The problem:
Copy the records below word for word, from the first line to the last.

------

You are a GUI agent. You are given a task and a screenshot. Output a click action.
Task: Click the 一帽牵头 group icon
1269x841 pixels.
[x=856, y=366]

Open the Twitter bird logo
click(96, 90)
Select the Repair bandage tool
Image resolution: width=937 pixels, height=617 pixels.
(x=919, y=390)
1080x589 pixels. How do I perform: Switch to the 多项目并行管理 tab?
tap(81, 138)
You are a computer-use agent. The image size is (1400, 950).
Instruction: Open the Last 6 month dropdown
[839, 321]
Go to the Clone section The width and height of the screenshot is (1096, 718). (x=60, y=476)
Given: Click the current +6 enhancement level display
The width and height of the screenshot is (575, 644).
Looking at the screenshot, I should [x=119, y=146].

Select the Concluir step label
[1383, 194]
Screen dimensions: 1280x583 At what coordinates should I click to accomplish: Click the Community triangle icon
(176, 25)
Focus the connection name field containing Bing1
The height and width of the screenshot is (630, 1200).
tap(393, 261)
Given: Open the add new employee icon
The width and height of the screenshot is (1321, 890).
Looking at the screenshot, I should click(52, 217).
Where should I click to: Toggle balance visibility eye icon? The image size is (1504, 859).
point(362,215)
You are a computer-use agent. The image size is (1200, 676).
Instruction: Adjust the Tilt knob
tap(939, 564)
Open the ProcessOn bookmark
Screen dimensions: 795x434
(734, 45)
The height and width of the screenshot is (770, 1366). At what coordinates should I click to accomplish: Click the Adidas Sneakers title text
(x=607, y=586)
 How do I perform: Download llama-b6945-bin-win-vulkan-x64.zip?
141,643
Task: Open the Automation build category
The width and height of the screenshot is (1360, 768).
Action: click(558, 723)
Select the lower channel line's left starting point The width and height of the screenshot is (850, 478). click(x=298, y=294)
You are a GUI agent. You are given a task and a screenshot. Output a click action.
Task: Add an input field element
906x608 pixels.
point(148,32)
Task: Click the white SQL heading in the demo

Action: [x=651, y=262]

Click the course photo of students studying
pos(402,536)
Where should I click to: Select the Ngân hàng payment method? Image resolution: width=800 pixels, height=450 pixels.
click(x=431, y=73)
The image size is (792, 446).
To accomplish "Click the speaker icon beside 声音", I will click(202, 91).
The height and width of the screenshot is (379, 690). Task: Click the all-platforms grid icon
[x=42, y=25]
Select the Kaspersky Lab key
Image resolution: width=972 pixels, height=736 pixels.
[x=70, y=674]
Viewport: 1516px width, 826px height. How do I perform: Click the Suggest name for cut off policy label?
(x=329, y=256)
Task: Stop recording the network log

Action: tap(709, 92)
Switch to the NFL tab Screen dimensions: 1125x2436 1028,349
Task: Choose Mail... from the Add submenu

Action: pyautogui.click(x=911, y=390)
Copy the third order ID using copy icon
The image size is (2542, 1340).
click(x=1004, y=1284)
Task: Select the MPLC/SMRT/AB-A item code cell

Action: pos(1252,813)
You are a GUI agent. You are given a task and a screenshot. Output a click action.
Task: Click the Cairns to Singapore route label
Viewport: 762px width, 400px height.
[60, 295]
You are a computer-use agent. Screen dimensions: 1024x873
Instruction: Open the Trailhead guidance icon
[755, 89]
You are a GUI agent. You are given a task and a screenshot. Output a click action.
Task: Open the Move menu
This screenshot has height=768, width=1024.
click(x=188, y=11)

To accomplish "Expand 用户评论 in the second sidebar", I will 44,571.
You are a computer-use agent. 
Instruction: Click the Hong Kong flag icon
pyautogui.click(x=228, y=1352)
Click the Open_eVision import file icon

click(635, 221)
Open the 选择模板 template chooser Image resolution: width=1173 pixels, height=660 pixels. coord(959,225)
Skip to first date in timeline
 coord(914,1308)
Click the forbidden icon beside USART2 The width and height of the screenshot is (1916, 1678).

------

Reply:
You are a GUI agent. You are given a task and a screenshot. Output a click action.
Task: Click the 一帽牵头 group icon
1269x841 pixels.
[x=856, y=366]

Open the Twitter bird logo
click(96, 90)
Select the Repair bandage tool
Image resolution: width=937 pixels, height=617 pixels.
(x=919, y=390)
1080x589 pixels. How do I perform: Switch to the 多项目并行管理 tab?
tap(81, 138)
You are a computer-use agent. The image size is (1400, 950).
Instruction: Open the Last 6 month dropdown
[839, 321]
Go to the Clone section The width and height of the screenshot is (1096, 718). (x=60, y=476)
Given: Click the current +6 enhancement level display
The width and height of the screenshot is (575, 644).
Looking at the screenshot, I should [x=119, y=146].

Select the Concluir step label
[1383, 194]
Screen dimensions: 1280x583 At what coordinates should I click to accomplish: Click the Community triangle icon
(176, 25)
Focus the connection name field containing Bing1
The height and width of the screenshot is (630, 1200).
tap(393, 261)
Given: Open the add new employee icon
The width and height of the screenshot is (1321, 890).
Looking at the screenshot, I should click(52, 217).
Where should I click to: Toggle balance visibility eye icon? The image size is (1504, 859).
point(362,215)
You are a computer-use agent. The image size is (1200, 676).
Instruction: Adjust the Tilt knob
tap(939, 564)
Open the ProcessOn bookmark
Screen dimensions: 795x434
(734, 45)
The height and width of the screenshot is (770, 1366). At what coordinates should I click to accomplish: Click the Adidas Sneakers title text
(x=607, y=586)
 How do I perform: Download llama-b6945-bin-win-vulkan-x64.zip?
141,643
Task: Open the Automation build category
The width and height of the screenshot is (1360, 768).
Action: click(558, 723)
Select the lower channel line's left starting point The width and height of the screenshot is (850, 478). click(x=298, y=294)
You are a GUI agent. You are given a task and a screenshot. Output a click action.
Task: Add an input field element
906x608 pixels.
point(148,32)
Task: Click the white SQL heading in the demo

Action: [x=651, y=262]

Click the course photo of students studying
pos(402,536)
Where should I click to: Select the Ngân hàng payment method? Image resolution: width=800 pixels, height=450 pixels.
click(x=431, y=73)
The image size is (792, 446).
To accomplish "Click the speaker icon beside 声音", I will click(202, 91).
The height and width of the screenshot is (379, 690). Task: Click the all-platforms grid icon
[x=42, y=25]
Select the Kaspersky Lab key
Image resolution: width=972 pixels, height=736 pixels.
[x=70, y=674]
Viewport: 1516px width, 826px height. How do I perform: Click the Suggest name for cut off policy label?
(x=329, y=256)
Task: Stop recording the network log

Action: tap(709, 92)
Switch to the NFL tab Screen dimensions: 1125x2436 1028,349
Task: Choose Mail... from the Add submenu

Action: pyautogui.click(x=911, y=390)
Copy the third order ID using copy icon
The image size is (2542, 1340).
click(x=1004, y=1284)
Task: Select the MPLC/SMRT/AB-A item code cell

Action: pos(1252,813)
You are a GUI agent. You are given a task and a screenshot. Output a click action.
Task: Click the Cairns to Singapore route label
Viewport: 762px width, 400px height.
[60, 295]
You are a computer-use agent. Screen dimensions: 1024x873
Instruction: Open the Trailhead guidance icon
[755, 89]
You are a GUI agent. You are given a task and a screenshot. Output a click action.
Task: Open the Move menu
This screenshot has height=768, width=1024.
click(x=188, y=11)

To accomplish "Expand 用户评论 in the second sidebar", I will 44,571.
You are a computer-use agent. 
Instruction: Click the Hong Kong flag icon
pyautogui.click(x=228, y=1352)
Click the Open_eVision import file icon

click(635, 221)
Open the 选择模板 template chooser Image resolution: width=1173 pixels, height=660 pixels. coord(959,225)
Skip to first date in timeline
 coord(914,1308)
Click the forbidden icon beside USART2 The width and height of the screenshot is (1916, 1678).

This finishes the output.